(Задание 1):
Какой совхоз возглавлял Олег Иванович, судя по статье?
(Задание 2):
Воспроизведите часть статьи, начиная с «Русская линия |» и заканчивая «вырыть. Люблю работать.», подставив «канаву» вместо «траншею».

(Фрагмент статьи):
Русская линия | Ирина Давыдова | 21.06.2008 |
— Я всегда за десятерых работал, на двух-трех работах. Мог один траншею стометровую за день вырыть. Люблю работать.
По профессии Олег Иванович инженер-строитель, под его руководством построены бахчисарайский цементный завод, севастопольский завод ЖБИ, жилые массивы, управлял колхозом. И чем бы ни занимался — результаты были поражающими.
— Мы в год сдавали в Севастополе по 10−12 садиков, 2 миллиона квадратных метров жилой площади. Когда я возглавлял совхоз «Севастопольский», то мы обеспечивали овощами весь Севастополь и еще по 180 тонн в сутки реализовывали в другие города. Даже приходилось из-за этого неприязнь терпеть. Для тех, кто работать не хотел, это было обличением. А я не мог иначе. Где ни работал (а, бывало, у меня в подчинении до двух тысяч людей было) — в первую очередь объявлял бой пьянству. Ни от кого не требовал, чтобы до потери сил работали, но что в меру сил, заставлял исполнять по совести. А когда люди работают, так и дело идет. Сейчас же и сотой доли этого не производится, все на нуле.
…Преодоление трудностей было у Олега Ивановича образом жизни. Уже с четырех лет жизнь превратилась в постоянную борьбу за жизнь.

[Записи для поиска элементов]
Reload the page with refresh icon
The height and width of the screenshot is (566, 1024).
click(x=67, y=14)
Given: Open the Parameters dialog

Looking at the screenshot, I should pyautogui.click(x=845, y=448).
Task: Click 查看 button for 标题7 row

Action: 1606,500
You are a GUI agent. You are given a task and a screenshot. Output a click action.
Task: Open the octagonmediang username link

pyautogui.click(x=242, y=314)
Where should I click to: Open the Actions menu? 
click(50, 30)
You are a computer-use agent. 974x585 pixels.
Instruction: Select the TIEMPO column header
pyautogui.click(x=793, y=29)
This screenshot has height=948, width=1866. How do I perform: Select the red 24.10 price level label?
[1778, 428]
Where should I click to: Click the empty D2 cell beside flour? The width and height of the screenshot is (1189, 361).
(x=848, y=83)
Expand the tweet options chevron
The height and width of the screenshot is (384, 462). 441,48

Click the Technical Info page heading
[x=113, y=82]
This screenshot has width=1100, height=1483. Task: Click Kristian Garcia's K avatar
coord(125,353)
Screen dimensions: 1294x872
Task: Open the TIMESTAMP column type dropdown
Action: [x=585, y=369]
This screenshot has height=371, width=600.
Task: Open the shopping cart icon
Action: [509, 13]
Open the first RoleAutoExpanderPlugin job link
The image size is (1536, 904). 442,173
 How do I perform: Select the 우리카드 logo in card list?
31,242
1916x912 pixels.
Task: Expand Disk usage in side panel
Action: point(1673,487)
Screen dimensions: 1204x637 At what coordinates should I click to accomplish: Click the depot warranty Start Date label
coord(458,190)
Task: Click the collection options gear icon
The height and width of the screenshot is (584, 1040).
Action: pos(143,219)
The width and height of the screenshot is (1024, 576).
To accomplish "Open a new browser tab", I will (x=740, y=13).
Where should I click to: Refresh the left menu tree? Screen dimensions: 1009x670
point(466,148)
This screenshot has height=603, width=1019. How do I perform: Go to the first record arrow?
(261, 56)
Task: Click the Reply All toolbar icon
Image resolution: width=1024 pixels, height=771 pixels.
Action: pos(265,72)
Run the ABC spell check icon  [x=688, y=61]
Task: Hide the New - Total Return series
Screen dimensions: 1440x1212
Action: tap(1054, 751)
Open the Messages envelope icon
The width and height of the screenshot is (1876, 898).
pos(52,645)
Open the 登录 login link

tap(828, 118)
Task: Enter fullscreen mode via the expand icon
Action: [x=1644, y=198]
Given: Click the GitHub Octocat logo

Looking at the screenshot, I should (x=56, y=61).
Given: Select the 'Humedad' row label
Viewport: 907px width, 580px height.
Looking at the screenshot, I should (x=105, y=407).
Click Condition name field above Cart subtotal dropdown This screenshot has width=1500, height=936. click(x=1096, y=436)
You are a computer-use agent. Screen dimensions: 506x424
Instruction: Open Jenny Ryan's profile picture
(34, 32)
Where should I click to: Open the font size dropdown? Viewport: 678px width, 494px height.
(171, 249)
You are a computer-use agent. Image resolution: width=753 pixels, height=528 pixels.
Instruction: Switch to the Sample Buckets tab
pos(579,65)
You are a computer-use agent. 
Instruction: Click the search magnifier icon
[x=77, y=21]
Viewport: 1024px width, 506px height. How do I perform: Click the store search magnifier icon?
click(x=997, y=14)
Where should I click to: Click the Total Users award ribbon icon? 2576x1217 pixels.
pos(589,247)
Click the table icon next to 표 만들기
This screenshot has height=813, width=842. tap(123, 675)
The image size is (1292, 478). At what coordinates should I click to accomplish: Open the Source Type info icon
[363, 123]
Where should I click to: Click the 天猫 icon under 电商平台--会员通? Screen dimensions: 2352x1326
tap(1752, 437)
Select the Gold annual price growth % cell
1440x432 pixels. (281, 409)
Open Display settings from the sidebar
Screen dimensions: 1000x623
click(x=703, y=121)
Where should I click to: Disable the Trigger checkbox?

(Результат выполнения 1):
Совхоз «Севастопольский».

(Результат выполнения 2):
Русская линия | Ирина Давыдова | 21.06.2008 |
— Я всегда за десятерых работал, на двух-трех работах. Мог один канаву стометровую за день вырыть. Люблю работать.